EXERCISE AIM -> Set out word for word the line that contains "This screenshot has width=1002, height=719." and each line after it, through the end of the data below, but exclude the pictures.

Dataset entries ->
>>>

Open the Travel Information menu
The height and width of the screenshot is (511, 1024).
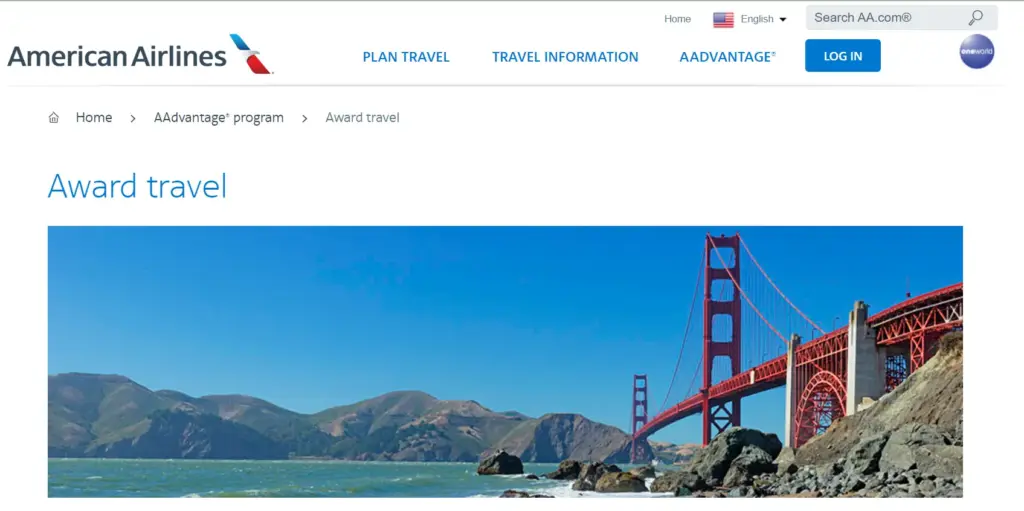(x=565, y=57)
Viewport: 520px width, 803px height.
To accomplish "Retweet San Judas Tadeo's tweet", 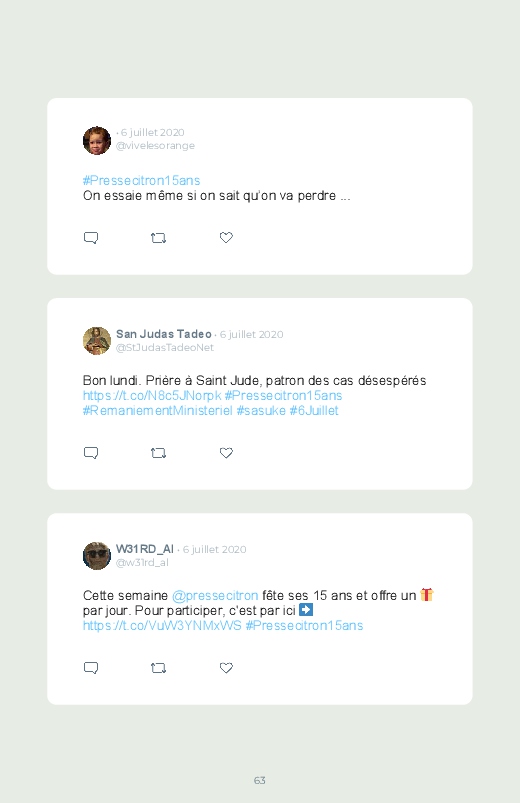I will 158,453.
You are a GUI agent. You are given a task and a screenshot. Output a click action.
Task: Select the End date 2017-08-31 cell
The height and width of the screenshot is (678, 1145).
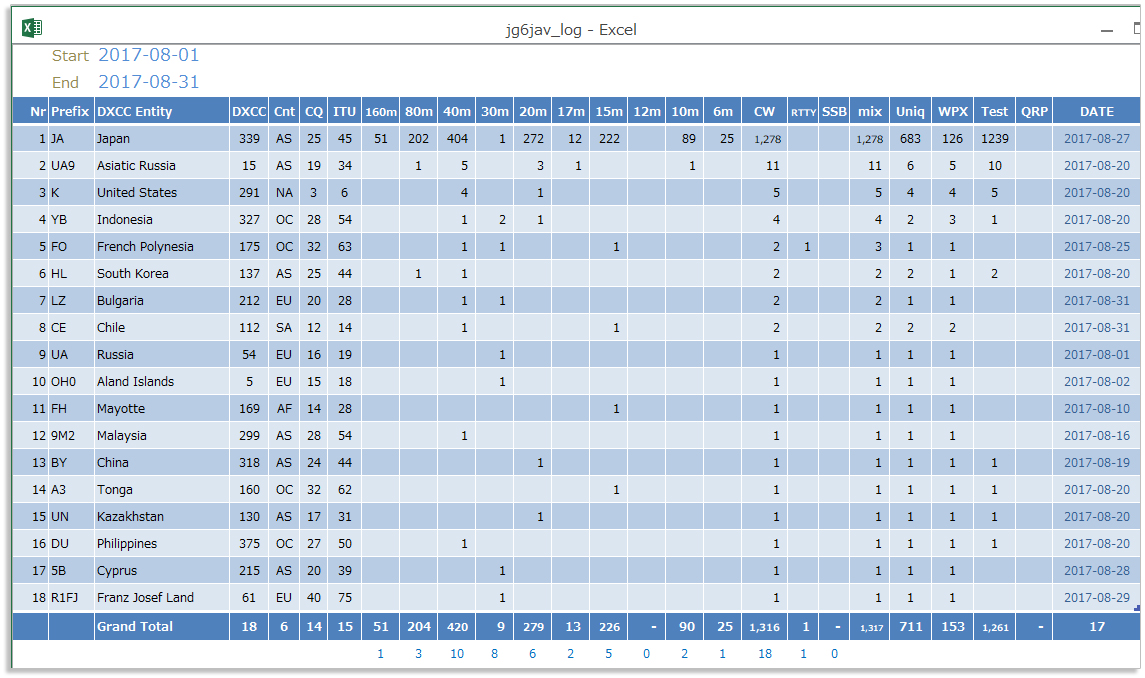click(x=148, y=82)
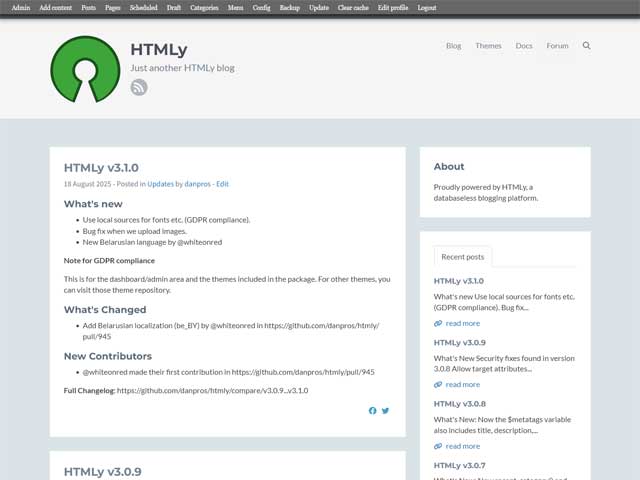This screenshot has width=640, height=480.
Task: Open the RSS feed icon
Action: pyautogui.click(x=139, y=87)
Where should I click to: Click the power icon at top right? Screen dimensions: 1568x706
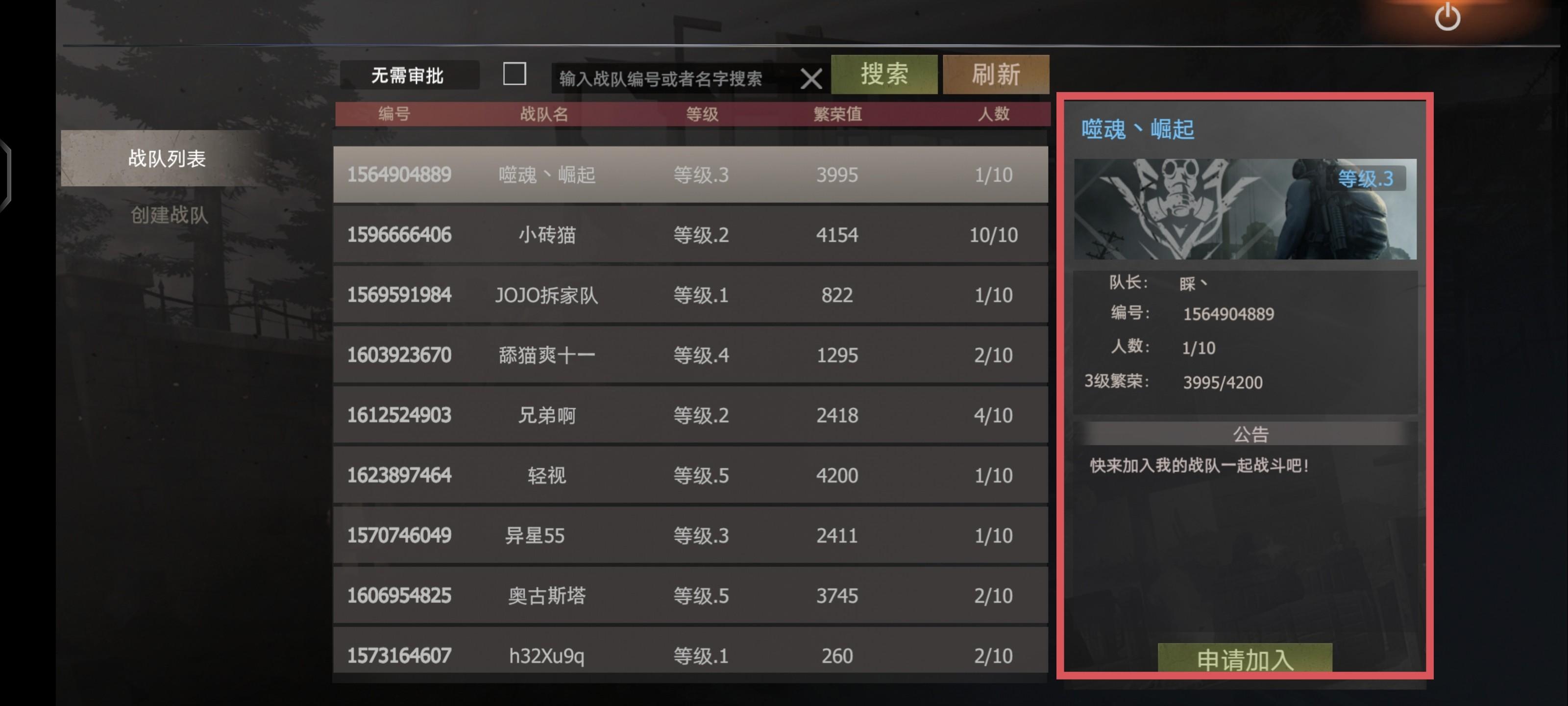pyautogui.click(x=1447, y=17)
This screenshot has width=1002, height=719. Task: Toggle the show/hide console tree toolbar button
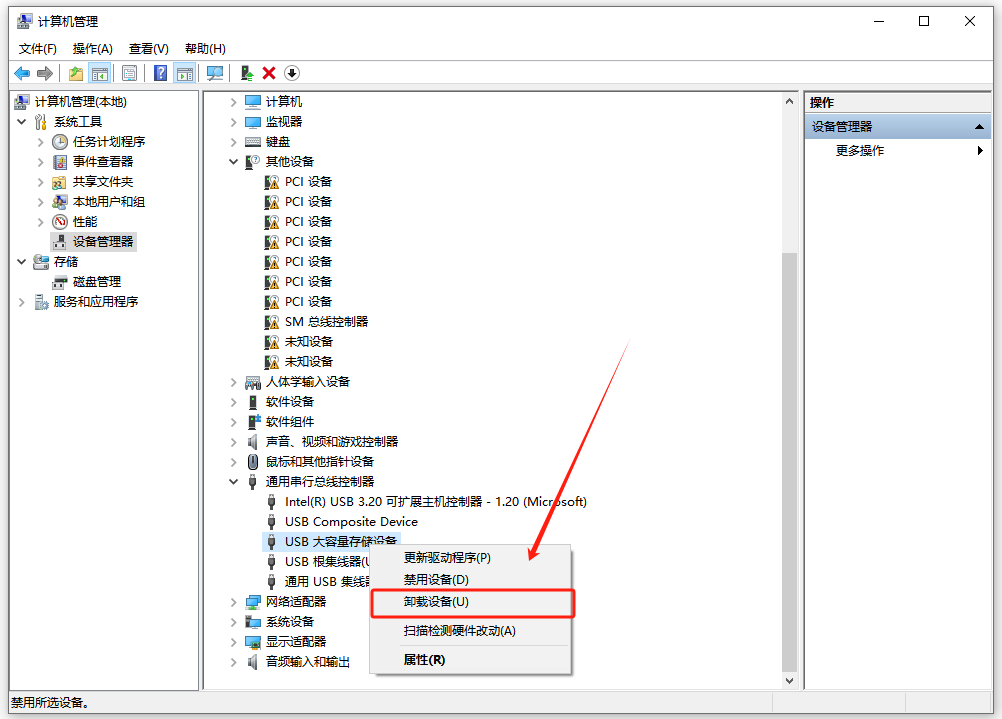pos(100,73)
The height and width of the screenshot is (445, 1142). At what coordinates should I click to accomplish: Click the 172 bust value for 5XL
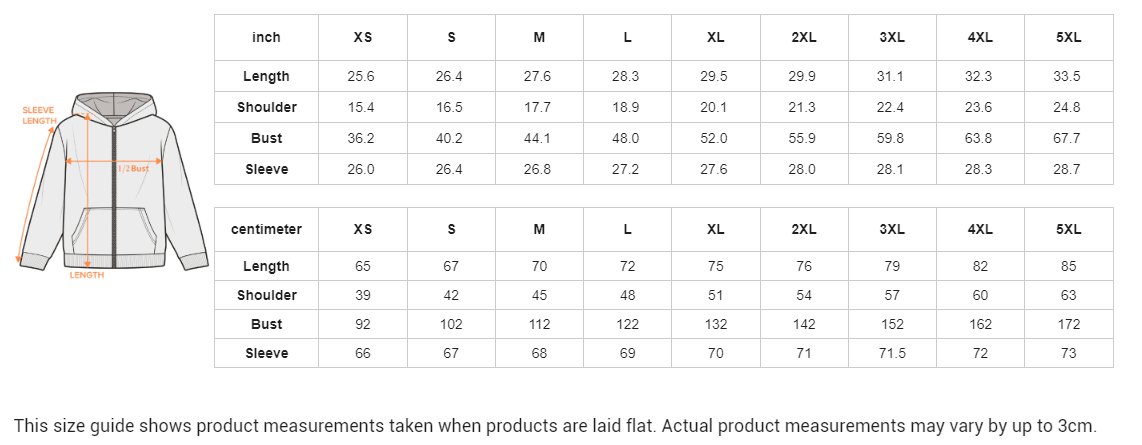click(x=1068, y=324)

<<<

REPLY ->
This screenshot has width=1002, height=719. Task: Toggle the show/hide console tree toolbar button
pos(100,73)
The height and width of the screenshot is (445, 1142). At what coordinates should I click to accomplish: Click the 172 bust value for 5XL
click(x=1068, y=324)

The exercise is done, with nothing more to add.